* [Objetivo da tarefa]: Formate todo o material abaixo como uma lista numerada, com cada linha como um item e sem as linhas em branco.

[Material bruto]
○ ○ ○

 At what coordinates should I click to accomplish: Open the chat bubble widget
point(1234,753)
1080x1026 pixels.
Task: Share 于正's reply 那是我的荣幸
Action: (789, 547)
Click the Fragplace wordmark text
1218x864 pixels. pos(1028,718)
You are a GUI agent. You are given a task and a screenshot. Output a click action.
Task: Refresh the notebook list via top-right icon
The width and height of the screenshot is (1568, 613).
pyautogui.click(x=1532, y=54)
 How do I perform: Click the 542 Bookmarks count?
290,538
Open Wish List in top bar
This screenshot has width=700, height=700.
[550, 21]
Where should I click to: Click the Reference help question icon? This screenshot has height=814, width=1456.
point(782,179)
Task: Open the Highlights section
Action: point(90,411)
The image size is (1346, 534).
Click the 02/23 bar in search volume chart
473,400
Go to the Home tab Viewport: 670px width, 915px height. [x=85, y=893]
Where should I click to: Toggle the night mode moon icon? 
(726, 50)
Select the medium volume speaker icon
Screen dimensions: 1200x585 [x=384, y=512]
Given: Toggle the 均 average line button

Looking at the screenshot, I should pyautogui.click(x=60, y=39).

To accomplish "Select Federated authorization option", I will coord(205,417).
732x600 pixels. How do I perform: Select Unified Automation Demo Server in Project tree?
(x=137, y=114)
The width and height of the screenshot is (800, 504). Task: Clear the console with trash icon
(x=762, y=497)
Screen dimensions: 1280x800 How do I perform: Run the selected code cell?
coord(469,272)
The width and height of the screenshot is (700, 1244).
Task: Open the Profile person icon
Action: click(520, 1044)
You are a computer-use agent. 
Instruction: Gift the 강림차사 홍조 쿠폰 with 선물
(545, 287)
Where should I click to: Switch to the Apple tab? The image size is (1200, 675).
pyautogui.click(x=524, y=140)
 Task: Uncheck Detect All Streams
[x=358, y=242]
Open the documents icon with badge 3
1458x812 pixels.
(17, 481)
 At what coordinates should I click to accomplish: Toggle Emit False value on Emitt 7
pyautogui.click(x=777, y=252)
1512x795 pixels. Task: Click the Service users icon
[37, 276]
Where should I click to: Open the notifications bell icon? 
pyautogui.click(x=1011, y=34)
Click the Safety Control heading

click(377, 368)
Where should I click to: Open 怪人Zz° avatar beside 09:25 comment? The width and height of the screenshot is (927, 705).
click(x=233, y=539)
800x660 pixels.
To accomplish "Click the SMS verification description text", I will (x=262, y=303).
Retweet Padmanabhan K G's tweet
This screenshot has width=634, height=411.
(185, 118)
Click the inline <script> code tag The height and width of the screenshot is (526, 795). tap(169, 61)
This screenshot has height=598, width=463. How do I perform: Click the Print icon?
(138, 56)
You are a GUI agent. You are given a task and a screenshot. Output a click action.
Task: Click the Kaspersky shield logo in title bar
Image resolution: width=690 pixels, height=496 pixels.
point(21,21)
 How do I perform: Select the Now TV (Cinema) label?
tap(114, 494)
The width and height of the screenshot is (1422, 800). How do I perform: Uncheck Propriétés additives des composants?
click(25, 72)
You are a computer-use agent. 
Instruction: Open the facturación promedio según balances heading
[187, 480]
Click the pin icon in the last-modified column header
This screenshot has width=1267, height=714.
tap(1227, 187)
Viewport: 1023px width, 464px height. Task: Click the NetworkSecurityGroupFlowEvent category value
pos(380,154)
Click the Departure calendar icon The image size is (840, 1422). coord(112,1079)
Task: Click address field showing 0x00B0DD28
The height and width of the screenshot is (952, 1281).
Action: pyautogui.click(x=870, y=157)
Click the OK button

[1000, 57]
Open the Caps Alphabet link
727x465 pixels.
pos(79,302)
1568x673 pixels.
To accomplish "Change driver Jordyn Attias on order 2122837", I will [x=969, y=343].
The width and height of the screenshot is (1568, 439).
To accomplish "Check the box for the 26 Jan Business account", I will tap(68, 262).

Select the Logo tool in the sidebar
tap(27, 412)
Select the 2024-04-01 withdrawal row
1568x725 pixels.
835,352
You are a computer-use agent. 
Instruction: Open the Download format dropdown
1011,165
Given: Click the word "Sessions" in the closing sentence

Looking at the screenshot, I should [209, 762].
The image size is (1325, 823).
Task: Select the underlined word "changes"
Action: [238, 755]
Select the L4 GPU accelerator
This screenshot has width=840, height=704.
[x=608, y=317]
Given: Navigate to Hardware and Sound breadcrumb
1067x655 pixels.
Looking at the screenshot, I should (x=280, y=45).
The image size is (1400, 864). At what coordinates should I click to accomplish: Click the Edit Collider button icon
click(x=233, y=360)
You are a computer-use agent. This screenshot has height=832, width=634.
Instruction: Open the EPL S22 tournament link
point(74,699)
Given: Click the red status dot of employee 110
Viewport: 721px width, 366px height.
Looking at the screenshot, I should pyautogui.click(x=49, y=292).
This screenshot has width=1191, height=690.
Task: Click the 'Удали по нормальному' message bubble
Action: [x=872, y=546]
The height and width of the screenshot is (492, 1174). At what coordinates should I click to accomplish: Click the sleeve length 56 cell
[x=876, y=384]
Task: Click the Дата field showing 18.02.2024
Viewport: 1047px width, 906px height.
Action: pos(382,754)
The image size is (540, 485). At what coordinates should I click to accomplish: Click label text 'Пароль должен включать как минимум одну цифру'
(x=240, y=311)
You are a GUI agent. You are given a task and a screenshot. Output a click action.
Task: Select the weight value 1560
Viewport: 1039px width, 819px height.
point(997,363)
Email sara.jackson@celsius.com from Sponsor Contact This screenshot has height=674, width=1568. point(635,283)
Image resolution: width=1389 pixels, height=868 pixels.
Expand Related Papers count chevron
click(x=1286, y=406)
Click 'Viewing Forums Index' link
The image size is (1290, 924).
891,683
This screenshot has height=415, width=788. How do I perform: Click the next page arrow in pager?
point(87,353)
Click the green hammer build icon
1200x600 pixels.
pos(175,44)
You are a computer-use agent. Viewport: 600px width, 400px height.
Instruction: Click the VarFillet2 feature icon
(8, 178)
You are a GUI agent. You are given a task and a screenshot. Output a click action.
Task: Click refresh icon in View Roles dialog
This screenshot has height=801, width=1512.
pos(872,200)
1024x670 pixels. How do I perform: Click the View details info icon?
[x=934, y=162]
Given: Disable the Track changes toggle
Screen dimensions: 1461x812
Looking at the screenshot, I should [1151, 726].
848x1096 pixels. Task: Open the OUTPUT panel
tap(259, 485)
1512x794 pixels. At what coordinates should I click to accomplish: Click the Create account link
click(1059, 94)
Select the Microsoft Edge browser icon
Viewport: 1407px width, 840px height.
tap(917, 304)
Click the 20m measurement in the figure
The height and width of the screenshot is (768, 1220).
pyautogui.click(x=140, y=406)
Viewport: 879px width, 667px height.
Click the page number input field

○ ○ ○

* [Solução do exercício]:
1.  At what coordinates should I click to accomplish: Open the chat bubble widget
2. point(1234,753)
3. 1080x1026 pixels.
4. Task: Share 于正's reply 那是我的荣幸
5. Action: (789, 547)
6. Click the Fragplace wordmark text
7. 1218x864 pixels. pos(1028,718)
8. You are a GUI agent. You are given a task and a screenshot. Output a click action.
9. Task: Refresh the notebook list via top-right icon
10. The width and height of the screenshot is (1568, 613).
11. pyautogui.click(x=1532, y=54)
12.  How do I perform: Click the 542 Bookmarks count?
13. 290,538
14. Open Wish List in top bar
15. This screenshot has width=700, height=700.
16. [550, 21]
17. Where should I click to: Click the Reference help question icon? This screenshot has height=814, width=1456.
18. point(782,179)
19. Task: Open the Highlights section
20. Action: point(90,411)
21. The image size is (1346, 534).
22. Click the 02/23 bar in search volume chart
23. 473,400
24. Go to the Home tab Viewport: 670px width, 915px height. [x=85, y=893]
25. Where should I click to: Toggle the night mode moon icon? 
26. (726, 50)
27. Select the medium volume speaker icon
28. Screen dimensions: 1200x585 [x=384, y=512]
29. Given: Toggle the 均 average line button
30. Looking at the screenshot, I should pyautogui.click(x=60, y=39).
31. To accomplish "Select Federated authorization option", I will coord(205,417).
32. 732x600 pixels. How do I perform: Select Unified Automation Demo Server in Project tree?
33. (x=137, y=114)
34. The width and height of the screenshot is (800, 504). Task: Clear the console with trash icon
35. (x=762, y=497)
36. Screen dimensions: 1280x800 How do I perform: Run the selected code cell?
37. coord(469,272)
38. The width and height of the screenshot is (700, 1244).
39. Task: Open the Profile person icon
40. Action: click(520, 1044)
41. You are a computer-use agent. 
42. Instruction: Gift the 강림차사 홍조 쿠폰 with 선물
43. (545, 287)
44. Where should I click to: Switch to the Apple tab? The image size is (1200, 675).
45. pyautogui.click(x=524, y=140)
46.  Task: Uncheck Detect All Streams
47. [x=358, y=242]
48. Open the documents icon with badge 3
49. 1458x812 pixels.
50. (17, 481)
51.  At what coordinates should I click to accomplish: Toggle Emit False value on Emitt 7
52. pyautogui.click(x=777, y=252)
53. 1512x795 pixels. Task: Click the Service users icon
54. [37, 276]
55. Where should I click to: Open the notifications bell icon? 
56. pyautogui.click(x=1011, y=34)
57. Click the Safety Control heading
58. click(377, 368)
59. Where should I click to: Open 怪人Zz° avatar beside 09:25 comment? The width and height of the screenshot is (927, 705).
60. click(x=233, y=539)
61. 800x660 pixels.
62. To accomplish "Click the SMS verification description text", I will (x=262, y=303).
63. Retweet Padmanabhan K G's tweet
64. This screenshot has width=634, height=411.
65. (185, 118)
66. Click the inline <script> code tag The height and width of the screenshot is (526, 795). tap(169, 61)
67. This screenshot has height=598, width=463. How do I perform: Click the Print icon?
68. (138, 56)
69. You are a GUI agent. You are given a task and a screenshot. Output a click action.
70. Task: Click the Kaspersky shield logo in title bar
71. Image resolution: width=690 pixels, height=496 pixels.
72. point(21,21)
73.  How do I perform: Select the Now TV (Cinema) label?
74. tap(114, 494)
75. The width and height of the screenshot is (1422, 800). How do I perform: Uncheck Propriétés additives des composants?
76. click(25, 72)
77. You are a computer-use agent. 
78. Instruction: Open the facturación promedio según balances heading
79. [187, 480]
80. Click the pin icon in the last-modified column header
81. This screenshot has width=1267, height=714.
82. tap(1227, 187)
83. Viewport: 1023px width, 464px height. Task: Click the NetworkSecurityGroupFlowEvent category value
84. pos(380,154)
85. Click the Departure calendar icon The image size is (840, 1422). coord(112,1079)
86. Task: Click address field showing 0x00B0DD28
87. The height and width of the screenshot is (952, 1281).
88. Action: pyautogui.click(x=870, y=157)
89. Click the OK button
90. [1000, 57]
91. Open the Caps Alphabet link
92. 727x465 pixels.
93. pos(79,302)
94. 1568x673 pixels.
95. To accomplish "Change driver Jordyn Attias on order 2122837", I will [x=969, y=343].
96. The width and height of the screenshot is (1568, 439).
97. To accomplish "Check the box for the 26 Jan Business account", I will tap(68, 262).
98. Select the Logo tool in the sidebar
99. tap(27, 412)
100. Select the 2024-04-01 withdrawal row
101. 1568x725 pixels.
102. 835,352
103. You are a computer-use agent. 
104. Instruction: Open the Download format dropdown
105. 1011,165
106. Given: Click the word "Sessions" in the closing sentence
107. Looking at the screenshot, I should [209, 762].
108. The image size is (1325, 823).
109. Task: Select the underlined word "changes"
110. Action: [238, 755]
111. Select the L4 GPU accelerator
112. This screenshot has width=840, height=704.
113. [x=608, y=317]
114. Given: Navigate to Hardware and Sound breadcrumb
115. 1067x655 pixels.
116. Looking at the screenshot, I should (x=280, y=45).
117. The image size is (1400, 864). At what coordinates should I click to accomplish: Click the Edit Collider button icon
118. click(x=233, y=360)
119. You are a computer-use agent. This screenshot has height=832, width=634.
120. Instruction: Open the EPL S22 tournament link
121. point(74,699)
122. Given: Click the red status dot of employee 110
123. Viewport: 721px width, 366px height.
124. Looking at the screenshot, I should pyautogui.click(x=49, y=292).
125. This screenshot has width=1191, height=690.
126. Task: Click the 'Удали по нормальному' message bubble
127. Action: [x=872, y=546]
128. The height and width of the screenshot is (492, 1174). At what coordinates should I click to accomplish: Click the sleeve length 56 cell
129. [x=876, y=384]
130. Task: Click the Дата field showing 18.02.2024
131. Viewport: 1047px width, 906px height.
132. Action: pos(382,754)
133. The image size is (540, 485). At what coordinates should I click to accomplish: Click label text 'Пароль должен включать как минимум одну цифру'
134. (x=240, y=311)
135. You are a GUI agent. You are given a task and a screenshot. Output a click action.
136. Task: Select the weight value 1560
137. Viewport: 1039px width, 819px height.
138. point(997,363)
139. Email sara.jackson@celsius.com from Sponsor Contact This screenshot has height=674, width=1568. point(635,283)
140. Image resolution: width=1389 pixels, height=868 pixels.
141. Expand Related Papers count chevron
142. click(x=1286, y=406)
143. Click 'Viewing Forums Index' link
144. The image size is (1290, 924).
145. 891,683
146. This screenshot has height=415, width=788. How do I perform: Click the next page arrow in pager?
147. point(87,353)
148. Click the green hammer build icon
149. 1200x600 pixels.
150. pos(175,44)
151. You are a computer-use agent. Viewport: 600px width, 400px height.
152. Instruction: Click the VarFillet2 feature icon
153. (8, 178)
154. You are a GUI agent. You are given a task and a screenshot. Output a click action.
155. Task: Click refresh icon in View Roles dialog
156. This screenshot has height=801, width=1512.
157. pos(872,200)
158. 1024x670 pixels. How do I perform: Click the View details info icon?
159. [x=934, y=162]
160. Given: Disable the Track changes toggle
161. Screen dimensions: 1461x812
162. Looking at the screenshot, I should [1151, 726].
163. 848x1096 pixels. Task: Open the OUTPUT panel
164. tap(259, 485)
165. 1512x794 pixels. At what coordinates should I click to accomplish: Click the Create account link
166. click(1059, 94)
167. Select the Microsoft Edge browser icon
168. Viewport: 1407px width, 840px height.
169. tap(917, 304)
170. Click the 20m measurement in the figure
171. The height and width of the screenshot is (768, 1220).
172. pyautogui.click(x=140, y=406)
173. Viewport: 879px width, 667px height.
174. Click the page number input field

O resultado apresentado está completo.